To die among the free!


FOOTNOTES

[1] Wheat and flour are principally supplied from Jauja, and barley from Tarma; fruit from Huanuco, and sugar from Huanuco and Huaylas.

[2] Plata-piña, or simply piña, is the name given to silver not entirely purified from the mercury which adheres to it in the process of amalgamation. Amalgamation is effected by mixing the ore, after it has been ground, with salt and quicksilver; treading the whole together by men or cattle; then allowing it to repose in cerco, or in the enclosure in which it has been trodden, for a month or six weeks. At the expiration of this time the quicksilver is supposed to have combined with all the silver in the mass, and to have formed a perfect amalgam, called pella, which is separated by washing away the mud and refuse of the ore. The pella, thus procured, is white, and so liquid that, by putting it into a strong bag a considerable quantity of the mercury is made, by pressure, to escape, leaving the amalgam of a solid consistence. It is decomposed by a red heat; and the mercury being distilled, it may again be applied to the same purpose as before. In this process, however, there is usually a great waste of quicksilver on account of the bad apparatus employed; and the fixed metal or silver which remains is what is called piña. This piña is usually sold by the miner in round masses larger than cannon-balls; and these balls of silver are, by the trader who does not venture on smuggling, carried to the government smelter stationed at the mines, (an office for many years back honourably filled at Cerro Pasco by a learned and good man, Don Toribio de Oyorzabal,) by whom they are cast into the foundery, and, being there melted down and sufficiently purified, are now cast into bars, which are stamped as being of a proper ley or standard purity: after which they may be conveyed to the mint for coinage.
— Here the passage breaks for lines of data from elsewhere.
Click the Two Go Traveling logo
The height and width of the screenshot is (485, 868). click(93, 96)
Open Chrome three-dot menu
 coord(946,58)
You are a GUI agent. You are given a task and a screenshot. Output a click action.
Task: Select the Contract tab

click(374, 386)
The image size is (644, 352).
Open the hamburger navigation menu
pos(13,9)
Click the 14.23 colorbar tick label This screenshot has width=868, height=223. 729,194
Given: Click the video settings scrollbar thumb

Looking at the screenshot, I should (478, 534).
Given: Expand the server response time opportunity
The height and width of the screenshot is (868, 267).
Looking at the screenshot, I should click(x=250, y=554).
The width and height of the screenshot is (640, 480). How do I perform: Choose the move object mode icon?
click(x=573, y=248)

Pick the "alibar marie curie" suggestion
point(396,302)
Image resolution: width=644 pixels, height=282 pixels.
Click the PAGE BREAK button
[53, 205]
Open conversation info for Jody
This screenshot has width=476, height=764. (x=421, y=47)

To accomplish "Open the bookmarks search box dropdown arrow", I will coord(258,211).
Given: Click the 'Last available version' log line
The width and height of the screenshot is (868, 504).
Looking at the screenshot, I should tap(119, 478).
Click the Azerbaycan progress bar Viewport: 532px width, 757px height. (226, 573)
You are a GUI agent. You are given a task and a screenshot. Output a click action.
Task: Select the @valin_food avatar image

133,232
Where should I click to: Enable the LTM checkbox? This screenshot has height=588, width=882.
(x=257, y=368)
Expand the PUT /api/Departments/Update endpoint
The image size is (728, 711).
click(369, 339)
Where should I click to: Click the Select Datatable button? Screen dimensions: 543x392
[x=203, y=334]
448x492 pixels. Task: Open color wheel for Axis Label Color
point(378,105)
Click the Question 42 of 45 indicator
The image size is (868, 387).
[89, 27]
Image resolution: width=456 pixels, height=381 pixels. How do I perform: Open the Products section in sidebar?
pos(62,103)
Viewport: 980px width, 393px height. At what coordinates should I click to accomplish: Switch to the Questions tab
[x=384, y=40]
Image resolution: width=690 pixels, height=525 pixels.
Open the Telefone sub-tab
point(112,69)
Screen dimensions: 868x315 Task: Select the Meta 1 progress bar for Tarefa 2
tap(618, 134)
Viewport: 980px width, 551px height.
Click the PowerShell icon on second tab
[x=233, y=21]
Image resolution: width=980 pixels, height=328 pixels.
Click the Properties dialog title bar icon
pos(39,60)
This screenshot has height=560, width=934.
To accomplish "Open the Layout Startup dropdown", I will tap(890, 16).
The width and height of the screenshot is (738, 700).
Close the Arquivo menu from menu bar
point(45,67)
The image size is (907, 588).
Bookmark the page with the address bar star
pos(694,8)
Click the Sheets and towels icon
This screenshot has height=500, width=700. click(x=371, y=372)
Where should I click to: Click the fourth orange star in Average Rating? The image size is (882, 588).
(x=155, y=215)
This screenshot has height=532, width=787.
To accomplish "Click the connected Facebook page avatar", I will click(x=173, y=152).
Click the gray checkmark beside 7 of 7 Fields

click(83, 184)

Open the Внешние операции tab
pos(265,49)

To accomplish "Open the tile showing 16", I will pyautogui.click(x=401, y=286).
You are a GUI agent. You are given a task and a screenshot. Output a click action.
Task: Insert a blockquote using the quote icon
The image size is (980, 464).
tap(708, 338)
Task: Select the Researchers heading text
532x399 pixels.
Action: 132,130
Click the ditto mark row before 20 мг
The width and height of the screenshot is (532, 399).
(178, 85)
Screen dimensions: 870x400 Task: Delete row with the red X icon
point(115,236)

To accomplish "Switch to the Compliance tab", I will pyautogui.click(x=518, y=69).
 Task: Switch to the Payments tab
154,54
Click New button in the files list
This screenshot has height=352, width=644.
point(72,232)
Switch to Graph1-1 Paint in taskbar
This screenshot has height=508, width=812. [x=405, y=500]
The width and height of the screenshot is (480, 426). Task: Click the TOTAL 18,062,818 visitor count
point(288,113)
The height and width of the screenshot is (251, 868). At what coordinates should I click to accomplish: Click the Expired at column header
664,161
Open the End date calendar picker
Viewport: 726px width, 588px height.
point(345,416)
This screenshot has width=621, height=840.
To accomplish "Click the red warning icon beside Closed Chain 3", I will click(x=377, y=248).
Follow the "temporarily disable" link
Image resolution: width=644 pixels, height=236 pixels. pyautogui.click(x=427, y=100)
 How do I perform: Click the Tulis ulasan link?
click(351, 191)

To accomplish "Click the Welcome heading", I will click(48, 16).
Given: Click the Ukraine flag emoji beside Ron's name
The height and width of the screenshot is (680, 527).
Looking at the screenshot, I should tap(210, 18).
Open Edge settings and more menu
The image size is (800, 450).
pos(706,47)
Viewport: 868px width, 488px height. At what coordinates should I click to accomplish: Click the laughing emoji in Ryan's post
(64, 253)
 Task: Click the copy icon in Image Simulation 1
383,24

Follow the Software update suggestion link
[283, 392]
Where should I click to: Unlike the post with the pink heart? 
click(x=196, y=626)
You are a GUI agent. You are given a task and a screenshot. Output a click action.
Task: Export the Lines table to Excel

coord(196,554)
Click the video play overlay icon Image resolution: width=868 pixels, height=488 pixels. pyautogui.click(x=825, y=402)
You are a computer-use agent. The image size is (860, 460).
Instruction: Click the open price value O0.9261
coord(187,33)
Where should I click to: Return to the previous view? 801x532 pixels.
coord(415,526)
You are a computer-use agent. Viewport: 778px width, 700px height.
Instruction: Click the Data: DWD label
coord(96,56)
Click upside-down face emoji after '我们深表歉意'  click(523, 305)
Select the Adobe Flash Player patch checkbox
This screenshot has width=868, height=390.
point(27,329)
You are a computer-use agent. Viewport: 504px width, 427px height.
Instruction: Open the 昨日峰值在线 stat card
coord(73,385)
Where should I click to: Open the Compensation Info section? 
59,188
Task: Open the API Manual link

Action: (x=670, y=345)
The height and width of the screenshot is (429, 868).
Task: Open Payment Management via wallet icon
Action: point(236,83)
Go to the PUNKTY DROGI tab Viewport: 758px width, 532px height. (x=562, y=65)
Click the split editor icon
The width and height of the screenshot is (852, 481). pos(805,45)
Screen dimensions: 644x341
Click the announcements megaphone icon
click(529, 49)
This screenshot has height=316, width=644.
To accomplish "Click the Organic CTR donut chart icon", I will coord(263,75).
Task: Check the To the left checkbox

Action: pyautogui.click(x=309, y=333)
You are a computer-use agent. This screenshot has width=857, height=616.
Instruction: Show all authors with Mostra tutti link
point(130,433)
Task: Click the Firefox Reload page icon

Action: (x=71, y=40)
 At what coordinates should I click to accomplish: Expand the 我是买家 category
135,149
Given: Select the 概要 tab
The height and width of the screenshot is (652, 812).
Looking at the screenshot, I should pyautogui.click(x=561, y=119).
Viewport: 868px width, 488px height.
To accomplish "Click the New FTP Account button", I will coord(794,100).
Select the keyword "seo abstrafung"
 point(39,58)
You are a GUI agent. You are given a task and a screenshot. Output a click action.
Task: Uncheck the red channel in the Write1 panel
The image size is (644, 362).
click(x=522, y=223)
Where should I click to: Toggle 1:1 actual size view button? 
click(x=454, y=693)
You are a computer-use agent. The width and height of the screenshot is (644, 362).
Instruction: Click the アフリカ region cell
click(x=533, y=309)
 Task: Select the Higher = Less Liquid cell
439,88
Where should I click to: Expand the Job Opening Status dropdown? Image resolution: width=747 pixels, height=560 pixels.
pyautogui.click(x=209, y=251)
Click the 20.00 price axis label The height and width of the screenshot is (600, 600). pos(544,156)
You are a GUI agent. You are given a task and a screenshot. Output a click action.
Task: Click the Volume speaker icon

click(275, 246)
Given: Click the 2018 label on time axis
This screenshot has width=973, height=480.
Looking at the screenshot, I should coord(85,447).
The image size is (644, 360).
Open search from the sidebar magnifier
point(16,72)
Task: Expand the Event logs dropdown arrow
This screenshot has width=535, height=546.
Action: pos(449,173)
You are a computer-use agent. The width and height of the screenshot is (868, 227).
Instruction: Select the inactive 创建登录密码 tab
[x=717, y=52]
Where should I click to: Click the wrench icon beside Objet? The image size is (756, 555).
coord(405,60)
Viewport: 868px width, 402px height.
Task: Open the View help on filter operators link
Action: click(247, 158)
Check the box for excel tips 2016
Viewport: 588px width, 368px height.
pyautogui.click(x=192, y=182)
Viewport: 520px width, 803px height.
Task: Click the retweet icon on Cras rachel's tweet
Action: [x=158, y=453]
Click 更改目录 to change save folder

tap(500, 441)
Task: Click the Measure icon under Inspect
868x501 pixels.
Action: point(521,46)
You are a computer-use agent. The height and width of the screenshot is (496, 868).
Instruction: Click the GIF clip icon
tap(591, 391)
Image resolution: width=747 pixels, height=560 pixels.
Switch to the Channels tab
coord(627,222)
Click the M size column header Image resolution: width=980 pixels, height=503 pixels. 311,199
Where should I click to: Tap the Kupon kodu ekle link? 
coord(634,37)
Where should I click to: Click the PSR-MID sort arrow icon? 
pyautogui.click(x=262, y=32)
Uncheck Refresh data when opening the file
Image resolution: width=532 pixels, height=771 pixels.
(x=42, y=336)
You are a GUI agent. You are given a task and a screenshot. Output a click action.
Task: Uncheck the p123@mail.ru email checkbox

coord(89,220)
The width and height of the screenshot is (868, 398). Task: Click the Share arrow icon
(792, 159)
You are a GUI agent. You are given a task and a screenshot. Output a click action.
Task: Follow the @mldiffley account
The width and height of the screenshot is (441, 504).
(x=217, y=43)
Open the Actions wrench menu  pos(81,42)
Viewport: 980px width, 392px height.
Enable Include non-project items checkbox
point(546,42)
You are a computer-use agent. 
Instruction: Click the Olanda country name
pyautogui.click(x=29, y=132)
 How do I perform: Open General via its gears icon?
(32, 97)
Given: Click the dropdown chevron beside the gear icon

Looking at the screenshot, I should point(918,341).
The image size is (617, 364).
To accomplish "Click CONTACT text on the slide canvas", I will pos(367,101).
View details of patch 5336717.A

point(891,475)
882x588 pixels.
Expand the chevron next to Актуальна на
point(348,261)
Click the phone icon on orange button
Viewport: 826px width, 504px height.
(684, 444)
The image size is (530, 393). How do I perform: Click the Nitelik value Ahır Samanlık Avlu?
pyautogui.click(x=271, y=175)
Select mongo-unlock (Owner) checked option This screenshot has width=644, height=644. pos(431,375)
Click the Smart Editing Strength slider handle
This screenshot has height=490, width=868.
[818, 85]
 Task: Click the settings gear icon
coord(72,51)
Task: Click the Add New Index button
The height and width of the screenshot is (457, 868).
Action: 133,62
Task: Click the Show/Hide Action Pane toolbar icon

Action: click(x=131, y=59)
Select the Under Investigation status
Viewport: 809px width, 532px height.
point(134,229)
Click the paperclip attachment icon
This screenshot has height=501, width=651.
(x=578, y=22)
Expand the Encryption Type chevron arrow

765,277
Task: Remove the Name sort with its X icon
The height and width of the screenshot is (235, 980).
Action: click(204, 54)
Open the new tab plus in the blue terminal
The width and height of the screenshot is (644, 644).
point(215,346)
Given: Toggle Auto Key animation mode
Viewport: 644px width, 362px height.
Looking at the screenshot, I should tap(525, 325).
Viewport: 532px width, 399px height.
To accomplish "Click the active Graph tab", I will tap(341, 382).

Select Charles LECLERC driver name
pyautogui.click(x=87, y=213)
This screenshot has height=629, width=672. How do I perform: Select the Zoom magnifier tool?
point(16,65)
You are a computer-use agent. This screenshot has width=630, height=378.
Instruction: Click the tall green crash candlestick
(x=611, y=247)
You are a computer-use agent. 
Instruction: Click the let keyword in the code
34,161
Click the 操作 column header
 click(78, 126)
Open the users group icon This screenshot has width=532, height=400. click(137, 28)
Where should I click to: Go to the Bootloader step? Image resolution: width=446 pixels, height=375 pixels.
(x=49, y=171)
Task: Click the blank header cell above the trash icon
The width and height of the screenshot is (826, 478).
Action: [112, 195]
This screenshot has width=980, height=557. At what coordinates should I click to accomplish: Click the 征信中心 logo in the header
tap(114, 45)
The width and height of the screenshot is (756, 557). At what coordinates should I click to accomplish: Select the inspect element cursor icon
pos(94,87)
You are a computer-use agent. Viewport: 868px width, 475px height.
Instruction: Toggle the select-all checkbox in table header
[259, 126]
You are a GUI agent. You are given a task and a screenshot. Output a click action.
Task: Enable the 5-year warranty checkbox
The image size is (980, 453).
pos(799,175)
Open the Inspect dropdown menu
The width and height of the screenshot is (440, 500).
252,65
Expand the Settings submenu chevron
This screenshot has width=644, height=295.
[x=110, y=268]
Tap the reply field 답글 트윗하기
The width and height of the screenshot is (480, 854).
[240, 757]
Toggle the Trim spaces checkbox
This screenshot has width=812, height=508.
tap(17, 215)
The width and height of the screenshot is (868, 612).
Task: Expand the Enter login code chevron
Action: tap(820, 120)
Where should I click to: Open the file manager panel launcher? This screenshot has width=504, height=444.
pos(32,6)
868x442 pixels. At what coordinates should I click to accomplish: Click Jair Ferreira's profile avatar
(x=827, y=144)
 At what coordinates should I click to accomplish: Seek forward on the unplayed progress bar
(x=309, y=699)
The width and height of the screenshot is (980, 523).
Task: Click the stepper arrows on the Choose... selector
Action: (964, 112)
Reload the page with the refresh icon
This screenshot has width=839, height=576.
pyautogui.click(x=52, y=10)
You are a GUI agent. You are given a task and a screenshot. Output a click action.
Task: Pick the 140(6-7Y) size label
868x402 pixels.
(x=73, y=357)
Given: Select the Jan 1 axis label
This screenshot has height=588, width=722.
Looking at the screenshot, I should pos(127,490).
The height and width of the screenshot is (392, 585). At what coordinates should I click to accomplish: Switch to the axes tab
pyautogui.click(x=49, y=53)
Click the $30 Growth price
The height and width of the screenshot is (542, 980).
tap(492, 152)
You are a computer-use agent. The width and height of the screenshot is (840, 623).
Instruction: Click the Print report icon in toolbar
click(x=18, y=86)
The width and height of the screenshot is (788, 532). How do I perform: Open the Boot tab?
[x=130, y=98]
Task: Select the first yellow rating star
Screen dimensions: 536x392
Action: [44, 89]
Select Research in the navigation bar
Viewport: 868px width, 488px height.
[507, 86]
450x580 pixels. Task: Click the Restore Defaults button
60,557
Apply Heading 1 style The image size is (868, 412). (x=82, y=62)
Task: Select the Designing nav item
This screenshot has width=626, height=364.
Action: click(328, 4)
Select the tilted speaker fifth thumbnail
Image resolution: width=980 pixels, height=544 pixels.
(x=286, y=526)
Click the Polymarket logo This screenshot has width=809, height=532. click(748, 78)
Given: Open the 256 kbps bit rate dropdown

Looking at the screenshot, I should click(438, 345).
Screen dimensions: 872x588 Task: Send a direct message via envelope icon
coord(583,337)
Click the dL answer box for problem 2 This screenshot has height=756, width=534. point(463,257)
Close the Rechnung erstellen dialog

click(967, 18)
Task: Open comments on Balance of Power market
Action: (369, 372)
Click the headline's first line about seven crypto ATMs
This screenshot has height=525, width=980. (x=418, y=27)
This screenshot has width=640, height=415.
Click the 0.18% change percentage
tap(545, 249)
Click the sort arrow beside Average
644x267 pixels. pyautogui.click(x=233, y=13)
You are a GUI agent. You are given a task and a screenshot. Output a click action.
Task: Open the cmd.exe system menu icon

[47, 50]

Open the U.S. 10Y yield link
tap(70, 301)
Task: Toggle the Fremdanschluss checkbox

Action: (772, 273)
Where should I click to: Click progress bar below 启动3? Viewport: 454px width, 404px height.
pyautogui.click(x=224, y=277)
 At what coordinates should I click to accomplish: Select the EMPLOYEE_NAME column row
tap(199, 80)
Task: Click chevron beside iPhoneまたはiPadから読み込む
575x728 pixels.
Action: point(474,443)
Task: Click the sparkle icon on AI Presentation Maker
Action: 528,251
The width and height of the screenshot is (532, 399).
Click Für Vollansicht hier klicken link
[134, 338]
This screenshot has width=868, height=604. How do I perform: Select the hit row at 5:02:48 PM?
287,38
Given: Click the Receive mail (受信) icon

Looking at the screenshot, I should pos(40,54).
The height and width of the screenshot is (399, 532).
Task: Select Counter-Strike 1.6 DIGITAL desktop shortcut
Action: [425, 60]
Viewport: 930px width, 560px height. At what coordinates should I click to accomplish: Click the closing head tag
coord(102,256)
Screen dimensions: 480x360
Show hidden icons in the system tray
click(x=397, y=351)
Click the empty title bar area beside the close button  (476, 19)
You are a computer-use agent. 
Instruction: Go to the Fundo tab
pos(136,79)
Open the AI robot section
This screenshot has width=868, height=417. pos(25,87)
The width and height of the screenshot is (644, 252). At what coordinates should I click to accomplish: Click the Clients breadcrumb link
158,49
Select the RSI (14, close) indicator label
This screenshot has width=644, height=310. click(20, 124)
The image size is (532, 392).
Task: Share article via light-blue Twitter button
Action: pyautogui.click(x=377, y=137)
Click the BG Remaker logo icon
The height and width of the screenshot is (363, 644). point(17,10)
[3] At Huallianca, Hualliay, and several other parts of the rich department of Junin, smelting is used for the extraction of silver: but in Cerro Pasco smelting is little practised. In the district of Yauricocha, and especially in the great or King’s mine, the ores are found to contain a considerable portion of the sulphuret of lead; and, also, of the sulphurets of copper, of iron, and of silver.

Such is the quantity of sulphuric acid distributed among the mines of Cerro Pasco, which are placed among limestone hills, that the water which they contain is observed to corrode the iron machinery exposed to its continued action.

[4]Cobos.”—This was a duty of one and a half per cent. on the metals extracted from the mines. Its origin, as we are informed, was a grant to this amount, made by the Spanish government in favour of an individual of the name of Cobo. This became a permanent tax which, like the tithes of the metals, afterwards fell into the hands of the government, until both were abolished a few years ago, as alluded to in the text.

[5] We have lately learned that during the years 1837 and early in 1838, quicksilver became so scarce in Peru, that it cost 200 or 220 dollars per quintal. The consequence has been that a private company, under the auspices of the Protector, Santa Cruz, was formed by the enterprising General Otero and others, to clear out the Socabon, or adit, and re-work the long neglected and abandoned mines of Huancavelica—which are distant from Cerro Pasco sixty-six leagues, by the route of Tarma, Jauja, and Iscuchaca. This company has made some progress in the works; but the quantity of quicksilver yet extracted by them cannot be said to have had any sensible influence on the price of this valuable metal, which, in consequence of the large shipments lately made of it, has fallen to about one-half the above enormous price. During the period referred to,—though the drainage and works at Cerro were considerably improved,—no mines of second or third rate could cover the expense of amalgamation; and, therefore, the metal extracted from them was allowed to accumulate in heaps, (constantly guarded by Indian watchmen, called “tapacos,”) to the estimated value of three millions of dollars.

[6] The product of a marc of silver of standard purity is eight dollars four reals, or 1l. 14s. sterling.